I know that I have the right team in place to deliver on the requirements of the business, but I have realised the hard way that I have built an owner-dependent business. This means that I haven’t been empowering my people enough to be responsible for their own part of the business, to take the decisions they think will enable us to move forward and implement them. I do listen to my team’s input and we do work very well as a team, but, in order for CB Media to grow further and the right way, it is essential for the business to be independent from me. I am now working on empowering the team and ensuring that we have the right systems, controls and accountability in place to make this happen. After that, I will probably go on a six month holiday without checking into the business.
What are the key industry opportunities you’re capitalising on?
We are capitalising on the construction industry as well as healthcare. Time-lapse video is a very popular trend in the construction world. It enables those companies to showcase their skills and expertise by having a video covering the entire duration of a build. This means that we would set up one or several cameras on a building site for up to 24 months, capture the build and produce a two to a three-minute video of the building coming to life. Those companies use those videos for their internal communication, but also to get more business. Training videos and 3D animations are also very popular in the healthcare industry, and we are working on capitalising on this opportunity.
STEM sectors receive a lot of criticism for a lack of diversity. What are your thoughts on this and what’s needed to effect change?

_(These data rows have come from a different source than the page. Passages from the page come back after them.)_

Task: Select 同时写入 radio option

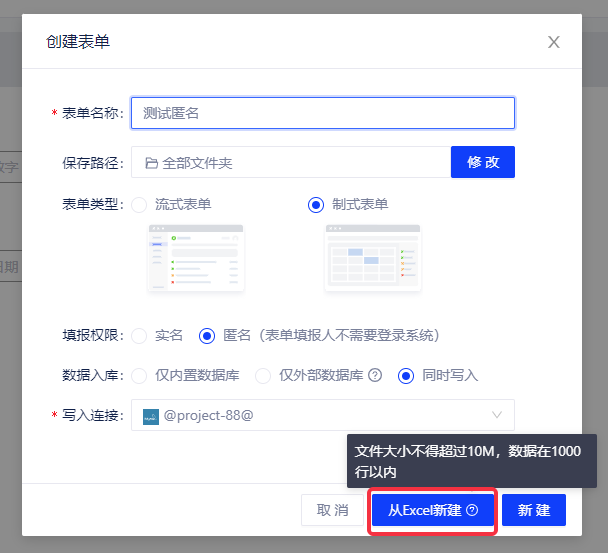Action: [406, 376]
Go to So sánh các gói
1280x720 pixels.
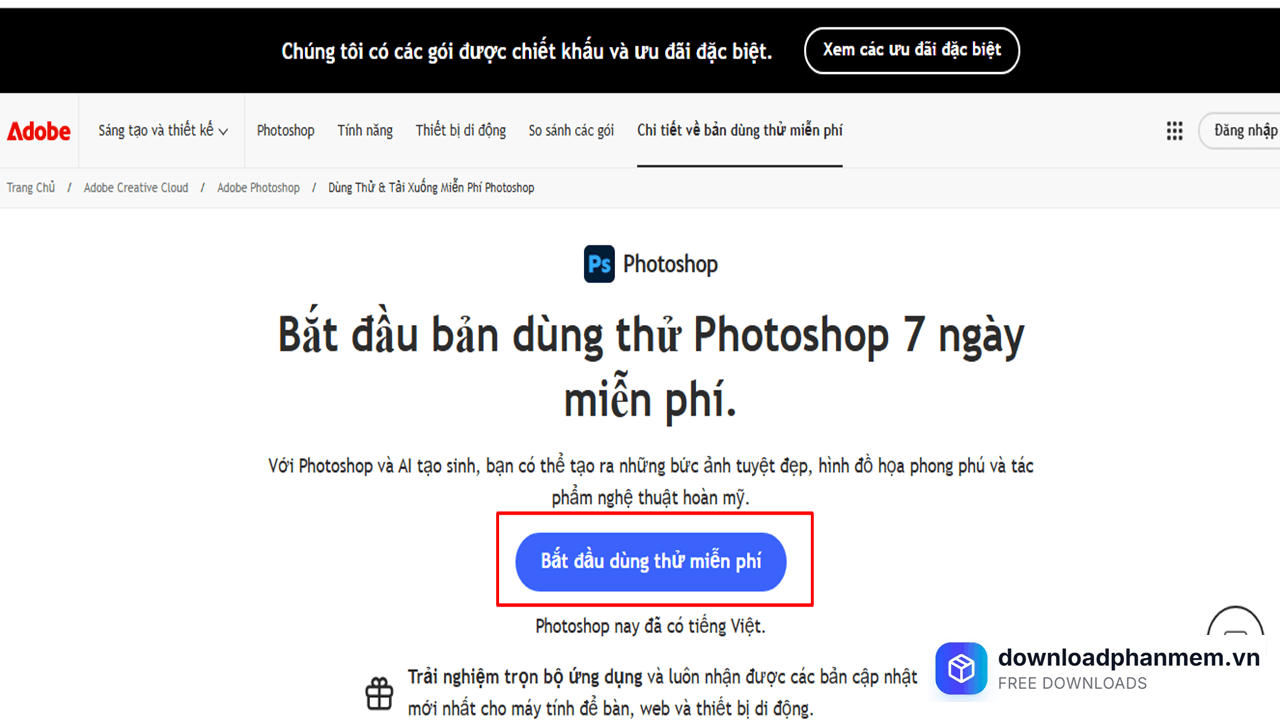coord(571,131)
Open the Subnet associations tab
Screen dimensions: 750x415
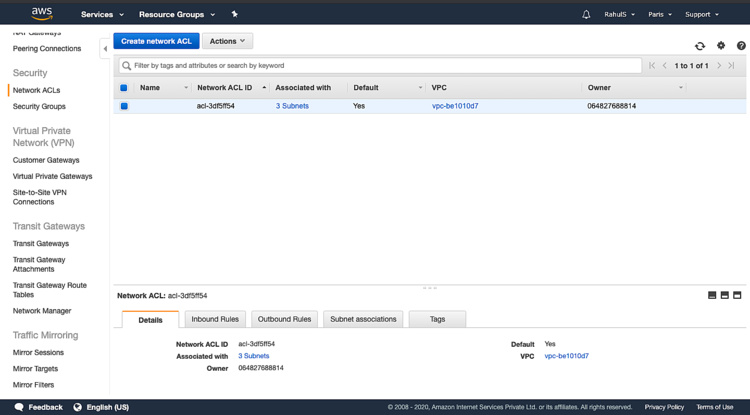click(x=363, y=319)
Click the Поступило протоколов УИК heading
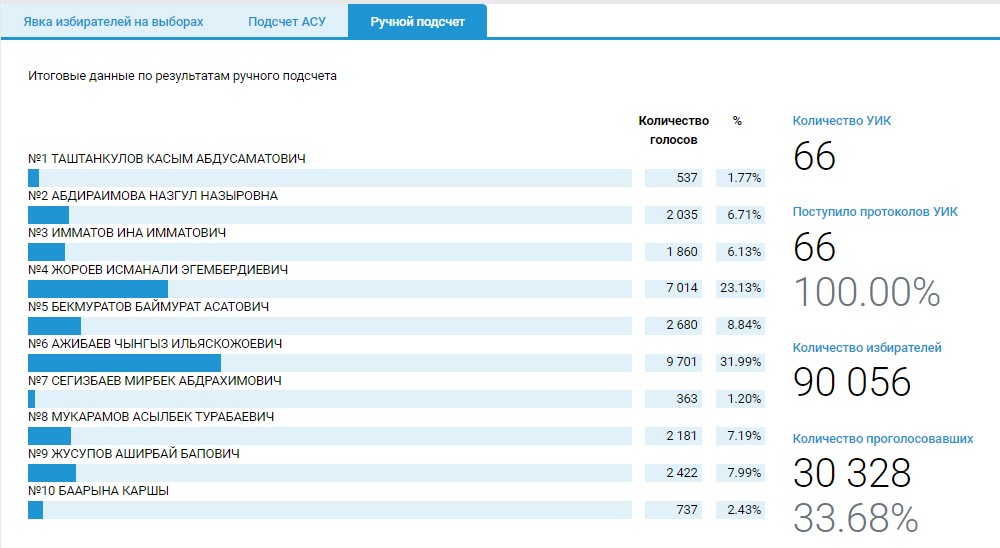 tap(875, 212)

I do agree that there is a lack of diversity in STEM sectors. I think that diversity must start at the top. The culture of a company is defined and driven by its founders, so we need more female or minority founders in the STEM sectors. The school system should expose the population at a very young age to science, technology, engineering or mathematics. The curriculum should also teach students the required skills to become an entrepreneur. Students should leave college with the skills and knowledge on how to create a business and employ people.